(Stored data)
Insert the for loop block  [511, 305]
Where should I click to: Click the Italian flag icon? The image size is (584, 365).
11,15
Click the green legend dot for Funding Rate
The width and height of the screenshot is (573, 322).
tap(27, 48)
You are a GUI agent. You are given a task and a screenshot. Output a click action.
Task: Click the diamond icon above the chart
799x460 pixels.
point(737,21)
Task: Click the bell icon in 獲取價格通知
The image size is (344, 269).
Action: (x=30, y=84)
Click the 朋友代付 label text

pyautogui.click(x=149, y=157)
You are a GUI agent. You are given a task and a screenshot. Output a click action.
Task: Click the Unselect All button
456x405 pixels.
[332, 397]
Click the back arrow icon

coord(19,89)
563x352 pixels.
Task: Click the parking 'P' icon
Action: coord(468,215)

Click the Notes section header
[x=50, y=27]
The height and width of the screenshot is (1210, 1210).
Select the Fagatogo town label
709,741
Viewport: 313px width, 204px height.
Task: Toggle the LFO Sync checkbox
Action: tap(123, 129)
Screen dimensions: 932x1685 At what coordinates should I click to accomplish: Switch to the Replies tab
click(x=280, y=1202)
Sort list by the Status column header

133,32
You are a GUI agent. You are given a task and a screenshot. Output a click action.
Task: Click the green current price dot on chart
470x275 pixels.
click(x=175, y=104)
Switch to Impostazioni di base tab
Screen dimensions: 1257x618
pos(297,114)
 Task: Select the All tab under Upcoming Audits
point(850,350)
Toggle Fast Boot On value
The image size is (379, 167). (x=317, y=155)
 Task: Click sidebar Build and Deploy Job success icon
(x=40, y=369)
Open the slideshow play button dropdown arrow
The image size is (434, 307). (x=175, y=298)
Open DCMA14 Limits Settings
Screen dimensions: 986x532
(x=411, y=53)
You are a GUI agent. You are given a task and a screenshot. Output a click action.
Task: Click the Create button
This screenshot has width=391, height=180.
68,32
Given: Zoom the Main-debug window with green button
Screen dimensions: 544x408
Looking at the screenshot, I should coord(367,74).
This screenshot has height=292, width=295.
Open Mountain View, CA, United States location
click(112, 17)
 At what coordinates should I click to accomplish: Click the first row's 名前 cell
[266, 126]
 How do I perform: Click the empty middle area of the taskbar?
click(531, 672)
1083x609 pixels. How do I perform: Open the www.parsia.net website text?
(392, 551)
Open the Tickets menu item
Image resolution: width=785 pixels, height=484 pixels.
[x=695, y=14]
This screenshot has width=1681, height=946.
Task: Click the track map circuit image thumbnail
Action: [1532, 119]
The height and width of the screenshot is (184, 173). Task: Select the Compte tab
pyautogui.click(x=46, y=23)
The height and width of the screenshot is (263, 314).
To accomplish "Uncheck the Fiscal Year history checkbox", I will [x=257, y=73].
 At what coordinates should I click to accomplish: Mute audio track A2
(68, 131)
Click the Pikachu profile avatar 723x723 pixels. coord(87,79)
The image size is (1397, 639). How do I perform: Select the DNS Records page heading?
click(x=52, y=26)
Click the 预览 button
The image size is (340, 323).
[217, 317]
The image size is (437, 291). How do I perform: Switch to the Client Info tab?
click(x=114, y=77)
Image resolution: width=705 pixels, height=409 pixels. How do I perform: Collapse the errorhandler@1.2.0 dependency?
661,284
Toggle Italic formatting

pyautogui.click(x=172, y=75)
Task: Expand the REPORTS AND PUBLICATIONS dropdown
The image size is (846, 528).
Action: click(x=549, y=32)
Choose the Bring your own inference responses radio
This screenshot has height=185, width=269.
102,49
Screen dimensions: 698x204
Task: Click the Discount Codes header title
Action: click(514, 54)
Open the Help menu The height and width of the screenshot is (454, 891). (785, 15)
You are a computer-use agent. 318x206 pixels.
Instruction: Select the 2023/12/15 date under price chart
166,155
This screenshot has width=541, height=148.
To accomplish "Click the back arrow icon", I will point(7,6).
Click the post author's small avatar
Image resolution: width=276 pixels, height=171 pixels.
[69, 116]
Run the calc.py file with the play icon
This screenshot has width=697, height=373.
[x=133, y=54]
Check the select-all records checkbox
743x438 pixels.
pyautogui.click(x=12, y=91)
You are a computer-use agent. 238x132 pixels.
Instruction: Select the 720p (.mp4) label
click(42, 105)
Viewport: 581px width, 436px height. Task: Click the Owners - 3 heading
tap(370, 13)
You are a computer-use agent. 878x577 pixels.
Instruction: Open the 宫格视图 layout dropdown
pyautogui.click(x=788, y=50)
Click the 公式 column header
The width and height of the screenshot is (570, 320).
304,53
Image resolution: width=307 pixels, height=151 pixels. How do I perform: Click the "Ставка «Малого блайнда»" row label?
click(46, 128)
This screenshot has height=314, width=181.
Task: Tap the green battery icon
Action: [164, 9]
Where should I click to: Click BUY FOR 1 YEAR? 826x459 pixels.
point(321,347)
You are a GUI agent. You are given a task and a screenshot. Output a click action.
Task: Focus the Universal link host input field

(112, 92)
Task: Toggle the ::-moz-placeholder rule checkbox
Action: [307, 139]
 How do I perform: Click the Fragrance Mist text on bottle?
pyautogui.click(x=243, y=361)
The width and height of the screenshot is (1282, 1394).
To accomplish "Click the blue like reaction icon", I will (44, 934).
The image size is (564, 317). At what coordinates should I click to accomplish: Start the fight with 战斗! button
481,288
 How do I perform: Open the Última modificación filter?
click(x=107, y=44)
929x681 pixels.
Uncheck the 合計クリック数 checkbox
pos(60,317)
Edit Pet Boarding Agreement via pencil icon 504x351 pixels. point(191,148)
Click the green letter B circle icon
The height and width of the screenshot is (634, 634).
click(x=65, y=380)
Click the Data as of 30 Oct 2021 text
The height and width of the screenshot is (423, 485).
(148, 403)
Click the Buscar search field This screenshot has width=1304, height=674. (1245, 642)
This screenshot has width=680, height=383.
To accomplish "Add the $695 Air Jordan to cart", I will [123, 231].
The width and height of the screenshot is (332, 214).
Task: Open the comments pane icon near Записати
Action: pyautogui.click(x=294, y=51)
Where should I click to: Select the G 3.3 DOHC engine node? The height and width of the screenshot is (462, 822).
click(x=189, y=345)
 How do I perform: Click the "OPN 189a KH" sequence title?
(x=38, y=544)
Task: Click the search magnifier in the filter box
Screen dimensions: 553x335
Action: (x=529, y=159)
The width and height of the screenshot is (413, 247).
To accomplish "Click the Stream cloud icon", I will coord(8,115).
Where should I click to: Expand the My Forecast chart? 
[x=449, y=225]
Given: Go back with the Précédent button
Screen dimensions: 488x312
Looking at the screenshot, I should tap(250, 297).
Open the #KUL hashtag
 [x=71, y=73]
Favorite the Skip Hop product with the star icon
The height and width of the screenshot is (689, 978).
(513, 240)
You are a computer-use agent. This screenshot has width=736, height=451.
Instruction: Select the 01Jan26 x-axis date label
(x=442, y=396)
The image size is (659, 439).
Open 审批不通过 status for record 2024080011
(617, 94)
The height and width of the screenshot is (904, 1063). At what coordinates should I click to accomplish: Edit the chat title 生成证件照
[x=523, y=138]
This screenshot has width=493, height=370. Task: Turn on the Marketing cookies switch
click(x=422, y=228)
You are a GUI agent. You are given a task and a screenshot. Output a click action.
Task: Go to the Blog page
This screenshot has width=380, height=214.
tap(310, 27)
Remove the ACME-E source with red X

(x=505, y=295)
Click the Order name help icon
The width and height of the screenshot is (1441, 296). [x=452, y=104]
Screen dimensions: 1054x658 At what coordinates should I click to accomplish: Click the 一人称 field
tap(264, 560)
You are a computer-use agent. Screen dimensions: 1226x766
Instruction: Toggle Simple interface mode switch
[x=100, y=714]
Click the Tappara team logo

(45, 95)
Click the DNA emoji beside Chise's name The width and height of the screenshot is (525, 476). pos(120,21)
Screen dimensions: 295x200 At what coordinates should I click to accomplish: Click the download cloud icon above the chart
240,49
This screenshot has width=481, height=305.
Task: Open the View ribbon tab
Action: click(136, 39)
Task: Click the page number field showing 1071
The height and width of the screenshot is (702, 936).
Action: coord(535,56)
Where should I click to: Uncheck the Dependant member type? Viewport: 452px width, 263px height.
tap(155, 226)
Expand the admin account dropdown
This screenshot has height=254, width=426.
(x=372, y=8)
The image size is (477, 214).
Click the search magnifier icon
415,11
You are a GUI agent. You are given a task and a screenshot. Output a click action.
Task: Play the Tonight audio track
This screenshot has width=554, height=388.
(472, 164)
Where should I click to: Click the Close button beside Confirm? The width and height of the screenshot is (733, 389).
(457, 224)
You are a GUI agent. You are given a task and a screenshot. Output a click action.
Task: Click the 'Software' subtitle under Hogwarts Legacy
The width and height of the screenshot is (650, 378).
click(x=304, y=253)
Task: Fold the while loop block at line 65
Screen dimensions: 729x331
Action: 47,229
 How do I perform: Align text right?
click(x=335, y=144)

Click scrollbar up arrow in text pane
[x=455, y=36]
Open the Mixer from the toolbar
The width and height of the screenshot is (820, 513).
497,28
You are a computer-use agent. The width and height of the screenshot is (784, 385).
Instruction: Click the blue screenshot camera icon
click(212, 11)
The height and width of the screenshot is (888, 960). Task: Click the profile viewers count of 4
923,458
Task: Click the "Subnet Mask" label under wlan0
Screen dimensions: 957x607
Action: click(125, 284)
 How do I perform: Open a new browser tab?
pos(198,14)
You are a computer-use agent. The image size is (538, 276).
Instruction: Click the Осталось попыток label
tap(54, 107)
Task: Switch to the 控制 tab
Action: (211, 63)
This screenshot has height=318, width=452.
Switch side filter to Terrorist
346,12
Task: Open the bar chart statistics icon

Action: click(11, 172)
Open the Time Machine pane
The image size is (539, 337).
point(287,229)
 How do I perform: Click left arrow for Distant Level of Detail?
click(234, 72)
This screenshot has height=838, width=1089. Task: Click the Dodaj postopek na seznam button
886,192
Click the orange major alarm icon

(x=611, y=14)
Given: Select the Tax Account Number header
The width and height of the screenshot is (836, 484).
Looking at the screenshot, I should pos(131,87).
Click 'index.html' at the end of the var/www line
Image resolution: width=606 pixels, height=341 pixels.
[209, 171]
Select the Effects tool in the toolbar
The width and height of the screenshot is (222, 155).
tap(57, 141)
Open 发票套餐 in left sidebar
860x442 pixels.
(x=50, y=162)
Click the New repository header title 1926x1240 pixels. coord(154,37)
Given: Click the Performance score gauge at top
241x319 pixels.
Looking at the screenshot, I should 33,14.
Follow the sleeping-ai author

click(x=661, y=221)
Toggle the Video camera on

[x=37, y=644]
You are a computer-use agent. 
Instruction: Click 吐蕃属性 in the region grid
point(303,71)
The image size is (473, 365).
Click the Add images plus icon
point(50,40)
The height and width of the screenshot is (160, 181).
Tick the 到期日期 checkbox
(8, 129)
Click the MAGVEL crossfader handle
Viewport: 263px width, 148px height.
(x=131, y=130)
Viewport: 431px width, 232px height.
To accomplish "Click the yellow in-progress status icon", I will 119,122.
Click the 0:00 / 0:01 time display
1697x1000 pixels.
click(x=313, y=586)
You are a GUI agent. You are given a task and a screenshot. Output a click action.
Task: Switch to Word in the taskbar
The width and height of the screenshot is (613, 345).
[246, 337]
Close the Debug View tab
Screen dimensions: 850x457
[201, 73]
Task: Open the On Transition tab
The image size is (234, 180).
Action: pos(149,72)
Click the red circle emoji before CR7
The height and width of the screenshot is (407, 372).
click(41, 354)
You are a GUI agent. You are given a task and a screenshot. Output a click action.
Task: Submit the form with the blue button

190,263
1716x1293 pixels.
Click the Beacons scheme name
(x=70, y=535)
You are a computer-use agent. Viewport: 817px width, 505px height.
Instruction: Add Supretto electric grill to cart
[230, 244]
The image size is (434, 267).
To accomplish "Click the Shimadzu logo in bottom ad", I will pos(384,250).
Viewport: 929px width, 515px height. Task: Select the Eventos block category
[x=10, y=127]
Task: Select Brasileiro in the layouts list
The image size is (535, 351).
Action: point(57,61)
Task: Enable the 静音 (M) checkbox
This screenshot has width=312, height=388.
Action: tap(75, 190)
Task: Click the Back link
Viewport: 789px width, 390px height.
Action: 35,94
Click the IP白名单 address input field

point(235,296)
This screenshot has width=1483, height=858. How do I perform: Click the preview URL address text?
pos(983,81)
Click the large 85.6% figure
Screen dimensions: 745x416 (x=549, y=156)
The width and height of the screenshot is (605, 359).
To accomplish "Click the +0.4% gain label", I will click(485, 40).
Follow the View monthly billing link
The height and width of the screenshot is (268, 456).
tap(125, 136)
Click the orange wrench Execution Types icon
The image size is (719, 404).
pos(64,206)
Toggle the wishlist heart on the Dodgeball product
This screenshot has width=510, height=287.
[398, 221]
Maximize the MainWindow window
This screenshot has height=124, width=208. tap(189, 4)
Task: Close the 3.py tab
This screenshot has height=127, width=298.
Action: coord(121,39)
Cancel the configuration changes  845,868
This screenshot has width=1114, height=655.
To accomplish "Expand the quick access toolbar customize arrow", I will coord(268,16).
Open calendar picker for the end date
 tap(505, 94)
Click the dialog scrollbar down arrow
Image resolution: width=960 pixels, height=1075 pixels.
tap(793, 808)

| Action item |
Out of the data above, give again only the lines starting at the one holding "Task: Submit the form with the blue button" and ending at the one holding "The width and height of the screenshot is (605, 359).", unchanged.

| Answer to this problem |
Task: Submit the form with the blue button

190,263
1716x1293 pixels.
Click the Beacons scheme name
(x=70, y=535)
You are a computer-use agent. Viewport: 817px width, 505px height.
Instruction: Add Supretto electric grill to cart
[230, 244]
The image size is (434, 267).
To accomplish "Click the Shimadzu logo in bottom ad", I will pos(384,250).
Viewport: 929px width, 515px height. Task: Select the Eventos block category
[x=10, y=127]
Task: Select Brasileiro in the layouts list
The image size is (535, 351).
Action: point(57,61)
Task: Enable the 静音 (M) checkbox
This screenshot has width=312, height=388.
Action: tap(75, 190)
Task: Click the Back link
Viewport: 789px width, 390px height.
Action: 35,94
Click the IP白名单 address input field

point(235,296)
This screenshot has width=1483, height=858. How do I perform: Click the preview URL address text?
pos(983,81)
Click the large 85.6% figure
Screen dimensions: 745x416 (x=549, y=156)
The width and height of the screenshot is (605, 359).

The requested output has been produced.